**Passage:**
──────────────────────────────

The ultimate guide to cryptocurrency mining

So, can you still make enough money out of crypto mining in 2019? This simple guide tells you everything you need to know about cryptocurrency mining. And acts as the perfect launchpad to a successful crypto mining career.

The concept of cryptocurrency mining is often baffling to people outside cryptoverse and even to some inside it. Cryptocurrency mining, a.k.a crypto mining, is the process by which transactions between cryptocurrency users are verified and added on to the long list in the public blockchain ledger. The same process also introduces new coins into the circulating supply of a particular cryptocurrency.

Cryptomining is achieved via the use of specialized computers. Technically, anyone with a computer and internet can mine cryptocurrency. The only problem in actual success with crypto mining depends on several factors, such as which crypto you’re mining, how powerful your computer is, and the cost of electricity where you live. (More on that later). Depending on all these factors, crypto mining may be more expensive – both financially and time-wise – than anything you’re gaining from it.

Who Are Cryptocurrency Miners? 

Cryptominers are sometimes called the backbone of many cryptocurrency networks. And they’re worthy of this title because they are the ones responsible for issuing new crypto coins, validating transactions, and ensuring the security of blockchain networks.   

Bitcoin miners use specialized computers known as application-specific integrated circuits (ASICs), which are designed for the sole purpose of mining cryptocurrency. ASIC miners are usually designed to mine a specific cryptocurrency. This means a Bitcoin ASIC miner can only mine bitcoin. A Litecoin ASIC miner can only mine Litecoin, and so on.

──────────────────────────────

**Source excerpt:**
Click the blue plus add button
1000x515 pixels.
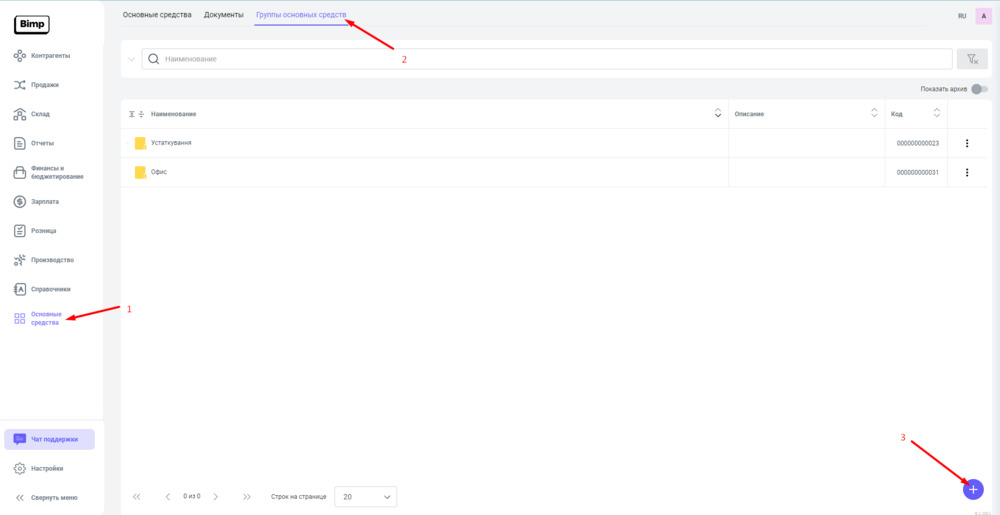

──────────────────────────────

**Directive A:**
In the cryptocurrency mining guide, what does the abbreviation ASIC stand for?
**Directive B:**
Write the next part of the cryptocurrency mining guide, picking up after its last sentence.

**Answer A:**
Application-specific integrated circuits

**Answer B:**
As cryptocurrency has increased in value, so have more cryptominers jumped into the bandwagon. As such, crypto mining has become so competitive that it’s no longer profitable to mine alone. Today, most cryptocurrency mining is done by “mining pools” in warehouses that have low-cost electric power. 

Mining pools are made of a group of miners who agree to share block rewards in proportion to the amount of work that each contributed to finding a new block (a block is essentially a collection of unconfirmed transactions plus a set of data about those transactions) 

What Is Hash Rate? 

Hash power, or hash rate, is the measure of the processing power of a mining computer. The higher the hash rate, the faster the next block on the blockchain network is found. The creator of the first cryptocurrency – Satoshi Nakamoto – intended for Bitcoin to be mined via computer CPUs. However, innovative programmers soon discovered they could derive more hashing power from graphic cards and wrote mining software to facilitate this.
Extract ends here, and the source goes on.